The Cubs haven't been able to cure Lester's mental block throwing to first base, but they've found ways to minimize the damage.

Sure, runners stole 28 bases off Lester this season, but they've also been caught 13 times thanks in large part to Lester's quick delivery home and David Ross' excellent throwing and pop-up time behind the plate.

The Cubs also boast maybe the best tagger the game has ever seen in Javy Baez at second base.

In his World Series press conference on workout day Monday, the first question Lester fielded was about pitching with runners on and he put all the credit on his defense behind him.

It's not just when guys get on, however. The opposition is also trying to throw Lester off his game by bunting and forcing him to field his position and make throws to first.

FanGraphs reports Lester fielded 20 ground balls or bunts this season and turned 19 of those into outs without one throwing error.

So it's a risk for teams to weigh - do they want to take the bat out of their hitters' hands in trying to bunt and when they do actually reach base, is it worth the risk to try to run on Lester and Ross?

The Los Angeles Dodgers tried to play all kinds of games with Lester and wound up scoring just two runs off him in 13 innings between two games and lost both.
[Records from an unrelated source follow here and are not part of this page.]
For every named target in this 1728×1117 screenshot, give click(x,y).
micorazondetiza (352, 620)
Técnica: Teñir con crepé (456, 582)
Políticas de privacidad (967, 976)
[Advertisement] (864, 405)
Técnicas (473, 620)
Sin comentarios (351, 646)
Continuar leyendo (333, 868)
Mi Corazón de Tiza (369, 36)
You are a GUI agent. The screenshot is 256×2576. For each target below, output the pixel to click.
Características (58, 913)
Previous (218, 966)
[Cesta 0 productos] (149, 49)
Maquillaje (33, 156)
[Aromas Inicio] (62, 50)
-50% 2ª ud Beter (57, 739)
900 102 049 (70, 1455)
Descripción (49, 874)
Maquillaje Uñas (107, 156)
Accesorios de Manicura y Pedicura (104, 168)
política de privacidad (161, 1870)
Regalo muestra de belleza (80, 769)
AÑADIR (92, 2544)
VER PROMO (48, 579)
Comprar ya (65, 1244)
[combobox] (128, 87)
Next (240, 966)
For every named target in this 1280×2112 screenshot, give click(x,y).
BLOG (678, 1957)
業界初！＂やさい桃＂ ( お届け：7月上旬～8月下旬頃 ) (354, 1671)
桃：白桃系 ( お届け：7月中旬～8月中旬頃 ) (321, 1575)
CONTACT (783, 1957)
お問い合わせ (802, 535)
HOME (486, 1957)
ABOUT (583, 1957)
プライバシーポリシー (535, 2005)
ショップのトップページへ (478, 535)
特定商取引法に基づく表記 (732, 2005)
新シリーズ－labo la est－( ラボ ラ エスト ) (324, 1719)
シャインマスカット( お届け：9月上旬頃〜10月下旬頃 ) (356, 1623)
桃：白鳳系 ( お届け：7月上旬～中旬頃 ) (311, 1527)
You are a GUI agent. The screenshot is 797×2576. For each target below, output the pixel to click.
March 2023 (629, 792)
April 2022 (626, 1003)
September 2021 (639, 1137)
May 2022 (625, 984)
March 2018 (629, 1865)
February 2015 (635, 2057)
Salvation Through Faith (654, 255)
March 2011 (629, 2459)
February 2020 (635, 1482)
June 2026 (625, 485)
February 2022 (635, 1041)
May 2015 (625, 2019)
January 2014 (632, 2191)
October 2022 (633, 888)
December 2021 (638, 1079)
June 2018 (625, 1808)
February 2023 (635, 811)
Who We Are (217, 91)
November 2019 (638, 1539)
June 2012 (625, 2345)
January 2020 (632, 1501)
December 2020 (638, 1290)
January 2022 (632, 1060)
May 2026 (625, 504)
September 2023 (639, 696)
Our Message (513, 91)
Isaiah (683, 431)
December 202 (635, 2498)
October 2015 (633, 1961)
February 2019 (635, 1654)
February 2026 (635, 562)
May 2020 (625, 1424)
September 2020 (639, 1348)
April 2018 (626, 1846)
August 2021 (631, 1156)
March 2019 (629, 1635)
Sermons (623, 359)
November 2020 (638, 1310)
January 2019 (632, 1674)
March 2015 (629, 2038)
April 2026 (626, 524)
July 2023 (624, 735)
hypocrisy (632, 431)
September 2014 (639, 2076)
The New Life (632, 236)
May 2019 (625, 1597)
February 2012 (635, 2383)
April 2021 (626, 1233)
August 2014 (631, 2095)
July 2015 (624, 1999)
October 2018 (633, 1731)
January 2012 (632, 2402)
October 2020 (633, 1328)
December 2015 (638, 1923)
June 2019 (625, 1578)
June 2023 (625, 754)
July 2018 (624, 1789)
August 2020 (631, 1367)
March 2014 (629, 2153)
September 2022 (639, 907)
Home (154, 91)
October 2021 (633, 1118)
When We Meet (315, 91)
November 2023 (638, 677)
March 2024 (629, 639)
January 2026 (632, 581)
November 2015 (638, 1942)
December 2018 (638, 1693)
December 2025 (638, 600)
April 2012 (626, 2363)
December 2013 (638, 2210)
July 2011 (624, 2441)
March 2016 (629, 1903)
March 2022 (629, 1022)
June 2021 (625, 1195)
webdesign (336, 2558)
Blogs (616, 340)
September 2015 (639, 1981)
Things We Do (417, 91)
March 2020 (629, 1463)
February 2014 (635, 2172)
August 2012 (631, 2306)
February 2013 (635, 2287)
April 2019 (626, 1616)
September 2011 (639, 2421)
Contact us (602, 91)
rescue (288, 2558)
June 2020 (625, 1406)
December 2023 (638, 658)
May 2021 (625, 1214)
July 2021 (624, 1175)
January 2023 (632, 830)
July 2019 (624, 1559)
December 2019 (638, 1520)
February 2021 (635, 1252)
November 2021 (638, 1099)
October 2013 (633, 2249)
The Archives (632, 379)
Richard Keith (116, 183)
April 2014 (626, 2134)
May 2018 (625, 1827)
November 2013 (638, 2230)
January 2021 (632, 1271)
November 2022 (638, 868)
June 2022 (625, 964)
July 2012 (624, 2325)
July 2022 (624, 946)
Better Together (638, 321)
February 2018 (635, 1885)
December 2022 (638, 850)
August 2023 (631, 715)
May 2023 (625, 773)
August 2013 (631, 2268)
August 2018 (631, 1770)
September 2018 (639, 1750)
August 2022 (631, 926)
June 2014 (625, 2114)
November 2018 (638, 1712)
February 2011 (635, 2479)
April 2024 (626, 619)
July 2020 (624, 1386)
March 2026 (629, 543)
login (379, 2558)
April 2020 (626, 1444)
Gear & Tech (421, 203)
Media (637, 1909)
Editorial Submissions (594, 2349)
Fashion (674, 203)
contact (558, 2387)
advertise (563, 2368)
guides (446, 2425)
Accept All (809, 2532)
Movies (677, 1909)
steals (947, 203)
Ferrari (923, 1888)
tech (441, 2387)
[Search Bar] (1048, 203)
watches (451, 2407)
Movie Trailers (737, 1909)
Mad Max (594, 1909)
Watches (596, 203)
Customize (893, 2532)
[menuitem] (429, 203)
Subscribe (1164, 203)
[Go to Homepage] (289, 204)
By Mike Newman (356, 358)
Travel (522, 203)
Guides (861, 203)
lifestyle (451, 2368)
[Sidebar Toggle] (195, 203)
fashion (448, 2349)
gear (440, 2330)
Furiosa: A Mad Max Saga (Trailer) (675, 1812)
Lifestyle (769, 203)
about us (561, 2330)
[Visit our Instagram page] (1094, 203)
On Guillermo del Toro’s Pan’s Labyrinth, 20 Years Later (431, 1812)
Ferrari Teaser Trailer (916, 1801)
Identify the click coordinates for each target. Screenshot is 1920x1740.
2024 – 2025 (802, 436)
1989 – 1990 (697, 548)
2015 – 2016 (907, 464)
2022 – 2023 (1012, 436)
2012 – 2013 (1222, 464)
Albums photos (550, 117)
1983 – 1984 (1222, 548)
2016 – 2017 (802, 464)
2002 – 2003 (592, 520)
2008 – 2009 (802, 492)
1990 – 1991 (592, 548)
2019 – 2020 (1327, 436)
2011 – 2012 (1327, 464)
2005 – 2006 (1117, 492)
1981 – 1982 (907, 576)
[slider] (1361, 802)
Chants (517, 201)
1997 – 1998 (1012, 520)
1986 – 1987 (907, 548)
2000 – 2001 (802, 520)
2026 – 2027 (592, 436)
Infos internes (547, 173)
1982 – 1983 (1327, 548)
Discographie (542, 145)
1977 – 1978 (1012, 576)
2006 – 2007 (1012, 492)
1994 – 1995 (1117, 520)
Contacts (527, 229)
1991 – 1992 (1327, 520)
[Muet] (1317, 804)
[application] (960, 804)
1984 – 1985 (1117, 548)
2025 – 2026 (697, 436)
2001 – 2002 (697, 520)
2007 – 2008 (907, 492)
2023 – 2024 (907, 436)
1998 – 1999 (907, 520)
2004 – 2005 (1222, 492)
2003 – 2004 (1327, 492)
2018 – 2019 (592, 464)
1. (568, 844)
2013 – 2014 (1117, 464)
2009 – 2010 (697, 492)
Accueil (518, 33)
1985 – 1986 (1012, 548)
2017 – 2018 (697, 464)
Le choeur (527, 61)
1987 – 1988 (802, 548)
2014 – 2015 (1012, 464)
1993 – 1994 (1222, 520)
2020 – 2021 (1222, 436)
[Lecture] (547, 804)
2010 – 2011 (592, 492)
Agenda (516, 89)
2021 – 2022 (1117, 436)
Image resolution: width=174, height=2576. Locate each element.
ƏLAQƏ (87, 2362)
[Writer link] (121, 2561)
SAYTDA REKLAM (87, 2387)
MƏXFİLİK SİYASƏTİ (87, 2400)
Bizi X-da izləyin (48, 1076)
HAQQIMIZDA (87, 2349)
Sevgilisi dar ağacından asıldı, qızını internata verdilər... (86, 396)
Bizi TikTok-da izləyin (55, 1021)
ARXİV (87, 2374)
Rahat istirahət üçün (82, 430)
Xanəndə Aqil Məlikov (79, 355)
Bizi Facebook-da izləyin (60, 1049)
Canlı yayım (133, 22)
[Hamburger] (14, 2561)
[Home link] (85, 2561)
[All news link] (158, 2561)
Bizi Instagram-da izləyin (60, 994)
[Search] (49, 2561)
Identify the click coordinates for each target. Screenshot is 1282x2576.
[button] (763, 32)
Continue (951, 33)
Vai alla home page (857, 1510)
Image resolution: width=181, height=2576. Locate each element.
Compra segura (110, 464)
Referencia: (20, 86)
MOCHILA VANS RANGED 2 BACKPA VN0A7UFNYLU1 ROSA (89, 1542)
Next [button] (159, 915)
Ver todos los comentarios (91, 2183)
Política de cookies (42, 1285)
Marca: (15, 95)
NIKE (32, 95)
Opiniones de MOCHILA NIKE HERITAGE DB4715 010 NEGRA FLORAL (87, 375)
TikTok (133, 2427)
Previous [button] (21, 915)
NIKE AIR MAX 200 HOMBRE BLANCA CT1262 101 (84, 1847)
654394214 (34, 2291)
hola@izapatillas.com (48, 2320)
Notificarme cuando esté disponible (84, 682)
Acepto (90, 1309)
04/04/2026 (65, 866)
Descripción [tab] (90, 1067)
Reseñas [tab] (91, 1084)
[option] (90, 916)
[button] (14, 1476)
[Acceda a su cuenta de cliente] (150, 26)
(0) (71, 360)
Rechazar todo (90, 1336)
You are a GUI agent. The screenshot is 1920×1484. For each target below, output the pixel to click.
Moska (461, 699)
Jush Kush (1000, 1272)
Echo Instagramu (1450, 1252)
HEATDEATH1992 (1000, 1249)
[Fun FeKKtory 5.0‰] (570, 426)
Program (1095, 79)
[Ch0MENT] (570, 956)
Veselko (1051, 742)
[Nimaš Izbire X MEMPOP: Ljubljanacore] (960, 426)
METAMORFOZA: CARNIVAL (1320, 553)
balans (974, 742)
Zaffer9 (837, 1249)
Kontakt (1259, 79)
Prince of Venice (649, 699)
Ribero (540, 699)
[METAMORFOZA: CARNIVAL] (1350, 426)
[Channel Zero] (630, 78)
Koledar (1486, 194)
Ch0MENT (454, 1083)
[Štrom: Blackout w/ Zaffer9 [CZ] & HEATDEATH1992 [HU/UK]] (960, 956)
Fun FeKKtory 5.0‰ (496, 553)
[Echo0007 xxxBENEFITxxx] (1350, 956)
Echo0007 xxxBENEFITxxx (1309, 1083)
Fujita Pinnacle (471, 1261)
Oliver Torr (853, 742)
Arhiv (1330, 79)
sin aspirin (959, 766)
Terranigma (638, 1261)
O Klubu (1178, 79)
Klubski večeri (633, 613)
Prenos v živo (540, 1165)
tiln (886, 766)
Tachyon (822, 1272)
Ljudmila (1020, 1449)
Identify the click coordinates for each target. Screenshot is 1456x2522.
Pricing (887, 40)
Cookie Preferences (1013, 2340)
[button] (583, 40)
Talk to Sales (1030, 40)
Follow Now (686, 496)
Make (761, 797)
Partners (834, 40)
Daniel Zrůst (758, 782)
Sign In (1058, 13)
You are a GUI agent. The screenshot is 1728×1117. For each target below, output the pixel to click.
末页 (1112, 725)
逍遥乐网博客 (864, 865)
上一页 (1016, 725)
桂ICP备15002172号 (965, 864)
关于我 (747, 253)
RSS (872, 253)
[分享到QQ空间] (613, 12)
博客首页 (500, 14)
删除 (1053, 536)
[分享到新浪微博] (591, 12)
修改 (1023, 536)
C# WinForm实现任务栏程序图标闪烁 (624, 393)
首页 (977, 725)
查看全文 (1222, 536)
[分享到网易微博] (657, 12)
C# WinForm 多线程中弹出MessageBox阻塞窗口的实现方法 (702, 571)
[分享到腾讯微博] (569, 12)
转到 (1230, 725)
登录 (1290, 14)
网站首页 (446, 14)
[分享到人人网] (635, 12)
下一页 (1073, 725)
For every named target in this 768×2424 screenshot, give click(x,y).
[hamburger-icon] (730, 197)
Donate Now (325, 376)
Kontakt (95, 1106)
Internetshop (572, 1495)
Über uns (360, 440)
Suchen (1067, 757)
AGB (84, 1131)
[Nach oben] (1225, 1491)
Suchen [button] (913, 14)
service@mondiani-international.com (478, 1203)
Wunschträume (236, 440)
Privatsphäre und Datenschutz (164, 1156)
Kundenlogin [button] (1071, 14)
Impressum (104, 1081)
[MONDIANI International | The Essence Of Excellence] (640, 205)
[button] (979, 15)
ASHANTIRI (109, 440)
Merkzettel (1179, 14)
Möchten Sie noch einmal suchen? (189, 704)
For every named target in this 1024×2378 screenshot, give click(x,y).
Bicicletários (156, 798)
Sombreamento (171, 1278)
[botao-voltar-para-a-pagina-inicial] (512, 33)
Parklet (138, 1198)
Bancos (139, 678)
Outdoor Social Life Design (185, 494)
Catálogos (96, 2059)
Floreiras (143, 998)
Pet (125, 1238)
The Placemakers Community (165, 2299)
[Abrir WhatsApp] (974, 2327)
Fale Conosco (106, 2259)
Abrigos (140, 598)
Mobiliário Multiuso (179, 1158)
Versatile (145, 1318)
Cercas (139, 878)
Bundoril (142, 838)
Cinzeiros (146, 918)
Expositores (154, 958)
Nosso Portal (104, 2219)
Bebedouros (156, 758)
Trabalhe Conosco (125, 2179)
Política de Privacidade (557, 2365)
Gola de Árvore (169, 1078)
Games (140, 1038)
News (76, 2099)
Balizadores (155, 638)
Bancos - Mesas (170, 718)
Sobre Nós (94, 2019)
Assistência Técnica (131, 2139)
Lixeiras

Cubs first baseman Anthony Rizzo isn't worried about it now, on the nation's biggest stage.

"We have fun with it," Rizzo said. "I think [Lester is] very underrated in that aspect, to where if he wants to, he could pretty much do whatever he wants.

"He's so quick to the plate where he knows that - especially with Rossy behind the plate - he kinda challenges people to run on him. It'll be interesting to see how it plays out."